FCM 2C
- Détails
- Catégorie : Chars lourds France
FCM 2C
Les premiers blindés qui apparaissent sur les champs de bataille de la Première Guerre mondiale ne répondent qu’imparfaitement aux besoins de l’Armée Française. A l’instar du Saint-Chamond, ces véhicules n’affichent que de médiocres performances, notamment de franchissement. Le général Estienne, fervent partisan du « fantassin blindé » armé de mitrailleuses ou de canon de 37 mm et privilégiant la mobilité, souhaite donc développer un char dit de « rupture », désigné FCM 2C, capable de venir à bout des ponts fortifiés ennemis et s’affranchir sans peine des obstacles mis sur sa route.
Genèse
La mise au point du char FCM 2C est indissociable de l’expérience et des idées du général Estienne surnommé, à juste titre le « père des blindés ». L’engin repose sur une architecture particulièrement novatrice. L’installation en casemate des pièces d’artillerie est avantageusement remplacée par une tourelle abritant l’armement principal. Assez complexe à mettre au point, cette disposition privilégie la réactivité au combat. Désormais, aucun secteur du front n’est à l’abri. Le 20 octobre 1916, le programme de char lourds est transmis au FCM. Une première étude est alors présentée au Conseil Consultatif de l’Artillerie d’Assaut le 30 décembre. Le prototype fait ses premiers tours de chenilles le 10 décembre 1917.La conception de ce char de rupture est en avance sur son temps, avec une caisse découpée en trois parties. A l’arrière, les ingénieurs ont positionné la motorisation et la transmission. Au milieu/avant, se trouve le compartiment de combat surplombé par la tourelle. Enfin, le poste de conduite est positionné sur l’avant. Le 21 février 1918, Clémenceau préconise que 1 000 chars lourds et moyens soient livrés à l’Armée française avant le premier mars 1919. Dans l’état, pour l’industrie française, qui peine à assembler le moindre FCM 2C, il s’agit là d’une mission impossible à tenir dans des délais raisonnables. La mise au point laborieuse de l’engin s’ajoute aux difficultés d’ordre industriel qui elles-mêmes se conjuguent aux tergiversations politiques sur le nombre ou le modèle de chars destinés à équiper l’Armée Française. La fin de la guerre met un terme à ces tergiversations et seulement une dizaine d’exemplaires sont assemblés en 1919. Ils sont réceptionnés dans le courant des années 1922 et 1923, puis expédiés au camp de Châlons où ils sont expérimentés par la Commission d’études pratiques des chars de combat (CEPCC) et par le 551e régiment de chars lourds. A cette époque, il est équipé de deux moteurs Chenu de 210 ch remplaçant les quatre moteurs de 110 cv initialement prévus. En 1923, ce sont deux moteurs Mercedes de 6 cylindres qui sont mis en place.

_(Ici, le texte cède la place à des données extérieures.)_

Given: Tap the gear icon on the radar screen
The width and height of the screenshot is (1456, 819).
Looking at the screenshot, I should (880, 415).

Entre 1926 et 1931, de nouvelles études concernant un renforcement du blindage et de l’armement sont menées. Les moteurs vieillissants sont remplacés progressivement par les Maybach 6 cylindres de 250cv (total 16 950 cm3). L’utilisation de moteurs allemands de prise se révèlera une fausse économie : réalisé en acier de mauvaise qualité du fait du blocus allié, ces moteurs seront d’une fiabilité douteuse.

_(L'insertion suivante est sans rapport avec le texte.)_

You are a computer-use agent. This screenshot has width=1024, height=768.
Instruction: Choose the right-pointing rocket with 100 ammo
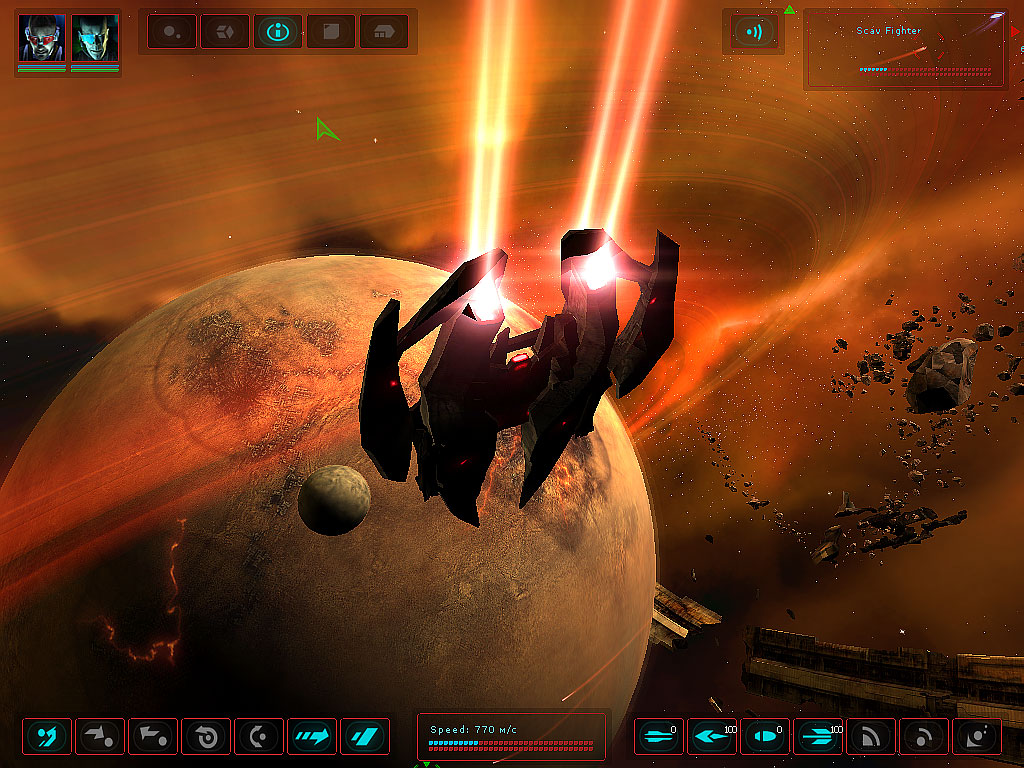[818, 737]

L’équipage est composé de 12 hommes répartis comme suit : chef de char, pilote, mécanicien, aide mécanicien, électricien ; canonnier tireur, canonnier-chargeur, mitrailleur avant, mitrailleur latéral droit, mitrailleur latéral gauche, mitrailleur tourelle arrière, radio-télégraphe.
En 1932, le 2C est équipé d’un compas de direction Vion et d’un poste TSF E20C avec un aménagement de la cabine radio.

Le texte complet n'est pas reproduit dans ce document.